District Attorney Michael Jackson, who’s not related to the victim, said the judge must rule on the recusal request before anything can happen. “I’m cautiously optimistic that in the next few months there will be a court date set,” he said.
That may be too optimistic. Some of Alabama’s top Democrats have recommended that President Barack Obama appoint Fowler’s lead attorney, George Beck, to the U.S. Attorney’s post in Montgomery. If that happens, Beck would withdraw from the case and Fowler would need a new lawyer.
Any further delay threatens to thin the roster of witnesses. Two troopers with Fowler at the Marion demonstration died before the indictment, as did many of the demonstrators and the doctors who treated the victim. The witnesses who testified to the grand jury were all elderly, but all remain alive, according to the district attorney.
The biggest risk in civil rights-era cases is having witnesses die or suffer a medical problem that makes them unable to testify, said former U.S. Attorney Doug Jones, who prosecuted two former Ku Klux Klansmen indicted in May 2000 for a Birmingham church bombing that killed four girls in 1963.
“With every day that passes, there is the potential for problems for either side,” Jones said.
The church-bombing case was resolved much faster than Fowler’s: One defendant was convicted within a year of indictment and the other within two years. Still, Jones said four witnesses in his trials died within a few months of the convictions.
Fowler’s case is on track to exceed the most drawn-out civil rights cold case prosecution so far. Three years and two months elapsed between the indictment and 2004 conviction of white supremacist Byron De La Beckwith for the slaying of Medgar Evers in Mississippi in 1963.
Billingsley, the slain demonstrator’s daughter, was elated when Fowler was indicted. But now she’s amazed that months pass without anything happening in the case.
“It’s crazy. I can’t understand why it is taking so long,” she said.
Her father was shot in Marion when street lights went out and violence erupted after law enforcement officers tried to stop the march. Historians and the prosecutor say Jackson was trying to stop troopers from beating his grandfather and mother. Fowler maintains he shot in self-defense after Jackson hit him with a bottle and tried to grab his gun. The 26-year-old man died eight days later of an infection at a hospital.
Jackson’s shooting prompted activists to set out on a Selma-to-Montgomery march, which was turned back at Selma by club-wielding troopers and deputies in what became known as “Bloody Sunday.”

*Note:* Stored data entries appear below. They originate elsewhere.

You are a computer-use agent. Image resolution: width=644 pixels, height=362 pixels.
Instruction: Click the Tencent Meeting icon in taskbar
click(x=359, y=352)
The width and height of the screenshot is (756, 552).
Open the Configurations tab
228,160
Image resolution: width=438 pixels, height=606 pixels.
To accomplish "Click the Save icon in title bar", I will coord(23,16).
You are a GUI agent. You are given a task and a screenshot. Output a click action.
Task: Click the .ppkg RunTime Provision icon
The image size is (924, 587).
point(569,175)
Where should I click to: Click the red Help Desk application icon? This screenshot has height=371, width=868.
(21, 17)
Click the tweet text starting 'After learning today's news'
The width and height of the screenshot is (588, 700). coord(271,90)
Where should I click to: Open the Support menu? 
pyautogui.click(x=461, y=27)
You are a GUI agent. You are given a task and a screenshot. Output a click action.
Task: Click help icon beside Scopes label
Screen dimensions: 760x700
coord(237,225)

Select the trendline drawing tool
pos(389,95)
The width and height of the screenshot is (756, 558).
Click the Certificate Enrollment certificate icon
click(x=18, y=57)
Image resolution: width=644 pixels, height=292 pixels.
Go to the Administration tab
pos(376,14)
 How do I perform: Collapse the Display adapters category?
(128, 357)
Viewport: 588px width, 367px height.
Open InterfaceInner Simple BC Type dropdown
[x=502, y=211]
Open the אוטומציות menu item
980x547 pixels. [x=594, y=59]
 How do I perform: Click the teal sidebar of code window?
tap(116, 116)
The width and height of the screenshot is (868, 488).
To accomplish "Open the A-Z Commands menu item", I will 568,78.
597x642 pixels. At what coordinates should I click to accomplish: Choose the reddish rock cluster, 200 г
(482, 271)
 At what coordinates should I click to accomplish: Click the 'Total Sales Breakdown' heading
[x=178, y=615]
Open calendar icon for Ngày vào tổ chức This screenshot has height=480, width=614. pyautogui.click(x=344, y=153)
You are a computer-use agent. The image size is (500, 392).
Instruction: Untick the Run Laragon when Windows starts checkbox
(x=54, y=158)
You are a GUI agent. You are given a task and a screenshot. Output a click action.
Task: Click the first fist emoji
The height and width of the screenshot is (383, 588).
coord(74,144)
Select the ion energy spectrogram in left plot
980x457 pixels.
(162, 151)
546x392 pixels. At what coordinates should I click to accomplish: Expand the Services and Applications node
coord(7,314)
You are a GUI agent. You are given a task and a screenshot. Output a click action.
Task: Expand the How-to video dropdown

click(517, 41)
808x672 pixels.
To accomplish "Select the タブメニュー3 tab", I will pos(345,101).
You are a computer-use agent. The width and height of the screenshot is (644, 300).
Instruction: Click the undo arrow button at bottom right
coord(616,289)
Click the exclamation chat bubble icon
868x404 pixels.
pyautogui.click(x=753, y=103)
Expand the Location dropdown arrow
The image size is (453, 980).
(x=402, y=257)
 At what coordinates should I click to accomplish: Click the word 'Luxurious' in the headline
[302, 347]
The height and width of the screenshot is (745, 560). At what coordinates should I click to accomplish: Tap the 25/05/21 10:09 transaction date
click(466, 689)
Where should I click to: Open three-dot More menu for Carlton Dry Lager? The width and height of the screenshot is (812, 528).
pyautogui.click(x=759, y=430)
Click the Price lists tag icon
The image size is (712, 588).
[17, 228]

A later march, led by the Rev. Martin Luther King Jr., made it all the way to the Alabama Capitol and prompted Congress to pass the 1965 Voting Rights Act. That act allowed millions of Southern blacks to register to vote.
Pulitzer Prize-winning author Taylor Branch, who wrote three books about the civil rights movement, said Fowler’s trial is important not only for justice, but for history.
“Millions of people are voting today who might not be voting if not for that case,” he said.
A federal grand jury in Mobile reviewed the shooting shortly after it occurred and brought no charges. Michael Jackson reopened the investigation after he became Perry County’s first black district attorney in 2005. Until Fowler’s indictment, he was living a quiet life on a small farm near Geneva in southeast Alabama. In 1968, he was fired from the highway patrol for beating a supervisor. He became an Army Ranger and received Silver Stars for service in Vietnam.
Fowler said he has been forced to sell farmland to pay his legal bills — $50,000 up front and $1,000 a month — and is now broke.
“I feel like my rights have been violated. If I was black, it wouldn’t be like that, and everybody knows that,” he said.